Yet Diwan — stepping up considerably from her 2019 debut, the addiction study “Losing It” — feels no need to amplify the drama with exaggerated peril or additionally contrived conflict. It’s the general silence with which Anne’s life falls apart that makes the film so wrenching, as even the few people with whom she shares her plight mostly step back and urge her to let nature take its course. “Do as you please, it’s not our business,” counsels her best friend. With such tepid support from her peers, she hasn’t the heart to confide in elders, including her confused, concerned mother (Sandrine Bonnaire, affectingly low-key) or her doting, liberal-minded professor (Pio Marmaï) once her grades go alarmingly south. When she does find an ally in her social circle, it’s a jarringly unexpected one.

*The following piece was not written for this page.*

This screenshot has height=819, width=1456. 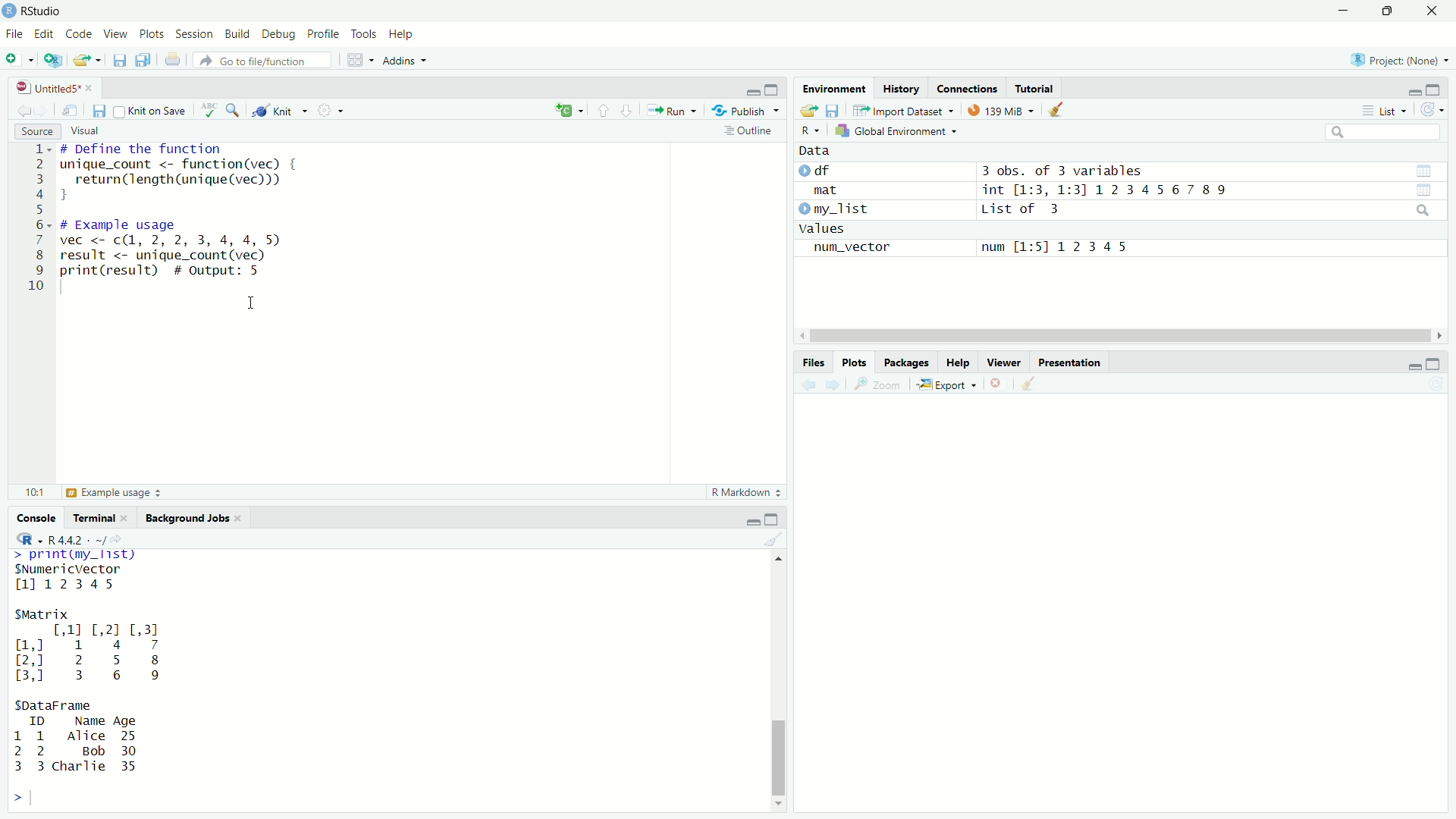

“Happening” is filmed and performed in such a delicate, skin-soft register, meanwhile, that the escalating terror of Anne’s situation is all the more pronounced, eventually pivoting into a realm of wholly realism-based body horror. Even once Anne attempts to assert physical control over the embryo growing inside her, her body responds in ways she can’t anticipate or manage: Three especially tough, visceral scenes — shot candidly but not exploitatively, via an empathetic female gaze — form a vivid cautionary tale for the dangers of unsafe, clandestine abortions. They’re no less horrifying, however, than the repeated occasions on which Anne is told — usually by men — to stop fighting and surrender her body to the law.
Restrained but never recessive on screen, Vartolomei carries this demanding lead role with tightly squared shoulders and a brave face that looks poised to crumple at any given second. There’s a jittery, insistent sense of fight to Anne that only just keeps her growing air of desperation in check. Diwan and cinematographer Laurent Tangy intimately scrutinize her face for signals of changing impulse or sudden, howling stabs of pain, but only rarely cast her in shadow. Visually, “Happening” is characterized by cool spring light and blushing pastel tones, a pretty, cruel reminder of an outside world heedless to our heroine’s despair.